Chosen Ones

I have only read the first book of the Divergent series (and seen the movie) so I had no prior allegiance (LOL) to Veronica Roth. Since I did enjoy her storytelling in Divergent, I decided to pick up her first foray into the world of adult fiction and give it a shot.

I liked the concept of seeing how chosen ones live after they’ve defeated the big bad dude. The aftermath, the PTSD, the coping mechanisms, all were on full display in the group of chosen ones that we follow. Drinking, pretending, brave facing, adrenaline junkie-ing – it’s all here ten years later.

Where I feel like this book fell apart was in the execution of magic. How it was found and used, there is an entire history here that we miss because we weren’t there for the initial event.
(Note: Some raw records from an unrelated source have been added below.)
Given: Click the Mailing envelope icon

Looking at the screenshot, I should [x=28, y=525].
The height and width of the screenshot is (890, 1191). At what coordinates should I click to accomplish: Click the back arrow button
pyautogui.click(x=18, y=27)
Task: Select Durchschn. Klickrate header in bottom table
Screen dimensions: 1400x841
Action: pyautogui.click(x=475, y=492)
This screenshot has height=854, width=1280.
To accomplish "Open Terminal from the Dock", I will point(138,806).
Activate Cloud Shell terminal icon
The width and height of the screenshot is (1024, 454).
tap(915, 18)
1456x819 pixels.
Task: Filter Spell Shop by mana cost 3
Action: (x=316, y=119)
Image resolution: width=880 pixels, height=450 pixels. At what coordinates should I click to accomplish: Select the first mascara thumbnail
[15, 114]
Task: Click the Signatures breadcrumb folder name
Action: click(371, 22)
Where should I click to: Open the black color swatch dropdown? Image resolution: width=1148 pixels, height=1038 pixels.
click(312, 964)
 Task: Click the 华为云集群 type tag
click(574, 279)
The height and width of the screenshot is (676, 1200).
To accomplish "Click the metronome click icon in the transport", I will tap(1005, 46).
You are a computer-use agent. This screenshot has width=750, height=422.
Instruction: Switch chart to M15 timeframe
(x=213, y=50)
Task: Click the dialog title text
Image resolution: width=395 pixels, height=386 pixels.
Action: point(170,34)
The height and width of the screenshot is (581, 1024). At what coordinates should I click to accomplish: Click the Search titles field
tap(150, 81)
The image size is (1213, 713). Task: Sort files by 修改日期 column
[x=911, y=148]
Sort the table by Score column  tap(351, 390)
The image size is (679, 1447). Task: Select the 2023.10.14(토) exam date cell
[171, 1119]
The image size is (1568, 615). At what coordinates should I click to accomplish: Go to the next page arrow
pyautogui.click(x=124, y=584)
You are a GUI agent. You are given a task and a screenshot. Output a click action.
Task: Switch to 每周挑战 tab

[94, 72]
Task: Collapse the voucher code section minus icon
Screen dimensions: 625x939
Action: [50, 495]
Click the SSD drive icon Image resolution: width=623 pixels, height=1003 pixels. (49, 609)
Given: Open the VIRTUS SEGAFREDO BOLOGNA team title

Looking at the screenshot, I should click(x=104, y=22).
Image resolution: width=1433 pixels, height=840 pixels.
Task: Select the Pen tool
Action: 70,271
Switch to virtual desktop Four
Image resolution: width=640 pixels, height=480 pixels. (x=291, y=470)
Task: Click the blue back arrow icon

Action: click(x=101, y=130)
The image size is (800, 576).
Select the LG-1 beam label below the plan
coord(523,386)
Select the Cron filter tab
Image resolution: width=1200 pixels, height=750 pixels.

We get it in drips and drabs through chapters that are top secret documents we are privy to that document how things went down ten years ago, but I felt like it was a lot of exposition that couldn’t really be included in the action of the story because, well, the story was ten years later.

It would have been neat if there had been a duology or trilogy of YA novels that covered how they won as teenagers first, and then this book that is more adult that’s more of a “where are they now” kind of expose’. But that’s a lot of writing and not the point.

I don’t want to spoil anything for you, so I’ll keep my last criticism brief: The love stories. Something I bring up a lot here at Angry Angel Books is that not everything has to be a love story. People can just be friends. They don’t have to have sex and googly eye at each other. And where the second half of this book fell apart for me was the rebound relationship that our MC Sloane has after breaking off her ten year relationship (and engagement) with her fellow chosen one Matt. Roth wants me to believe this is an immediate love connection and it’s real thin. Everything about this new guy and the chosen ones’ new circumstances felt so out of left field and unbelievable that I almost didn’t finish the book. Again, I think a lack of history that had to somehow get woven in through exposition via documents and history books and articles make this a skeleton that had no meat on the bones. Even the villain(s) was(were) kind of boring and unimpressive.

The ending was not well handled, and again keep in mind that I almost just put this one down and didn’t finish. I think as a whole it was a good idea, a cool concept, but it somehow needed more than 400 pages of a hardcover to accomplish that. I almost wish this had been a duology: the first book a more fleshed out version of the first half of this book that ends in the cliffhanger of [spoiler], then the second book is the second half, again, better fleshed out and more room for expansion, character development, and a satisfying ending because we are now invested in this world and its people.

I’d have to say skip this one. It was okay but if you have other choices for summer reads go try those.